Divagando sobre noites brancas de Dostoievski

Não me considero um sonhador apesar de passar as noites em claro refletindo sobre os pesares do mundo e tentando me colocar dentro desse contexto de forma provedora de boas ações. Perco-me nas coisas banais, como nos sons das ruas que se encaixam em uma leve harmonia. Distraio-me facilmente com as cores, principalmente o azul. Certa vez levei uma lata de tinta na cabeça e por ironia do destino tomei um banho de tinta azul, o impacto fez um corte profundo fazendo com que o vermelho que escorria da minha cabeça mesclasse naquele azul cor de céu, e por alguns minutos esqueci-me da dor e só via aquelas colorações se misturando. Assim, minha vida distingue-se em distrações, seja em meio à dor, ao amor e nas paixões avassaladoras. Às vezes sinto-me culpada, por tudo, pelo caos do mundo, pelas dores alheias e pelas minhas.
Do meu lado, nesse exato momento tem um gato que descansa em seu sono profundo, e então me pergunto, qual seria a perspectiva desse indefeso animal? Não seríamos nós assim, animais indefesos presos nas coisas banais? Nos planos desfeitos? Mas ele continua ali, sereno e no mais profundo sono e ouso dizer que tenho inveja desse animal.
Somos almas compostas de carne, perdidas em um mundo cheio de regras, somos seres mutáveis que esquecem e desaparecem em um mundo cheio de regras, somos intensos e frios, perdidos em um mundo cheio de regras, e eu estou aqui preso em todas essas distrações. Queria gritar para as pessoas na rua hoje à tarde, olhem aqueles passarinhos se esfregando prazerosamente na areia quente do sol, senti uma inveja, mas não aquela inveja de posse e sim inveja de ter prazer nas coisas simples.
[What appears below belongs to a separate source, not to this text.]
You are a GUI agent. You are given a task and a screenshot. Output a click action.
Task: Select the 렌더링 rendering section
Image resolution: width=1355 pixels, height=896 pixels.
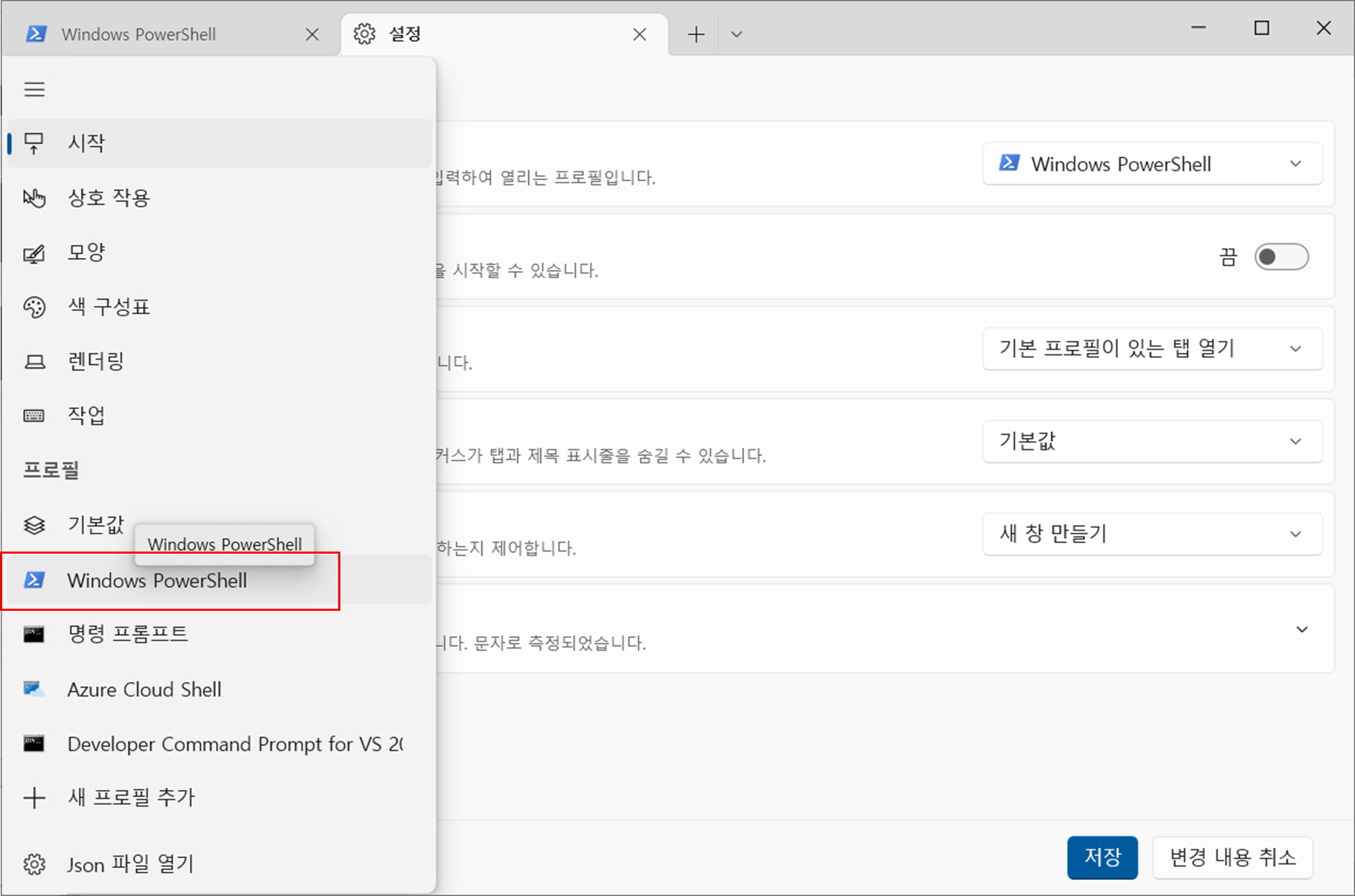point(96,361)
De sentir o sol aquecendo levemente a pela em uma tarde fria.
Seria eu uma representante mortal e estúpida desse denominado fenômeno dado por noites brancas? Seria eu o sol da noite? Estaria eu presa nessas distrações e deixando o mundo acabar-se? Não sei, mas aqui do meu lado está o gato no seu mais profundo sono.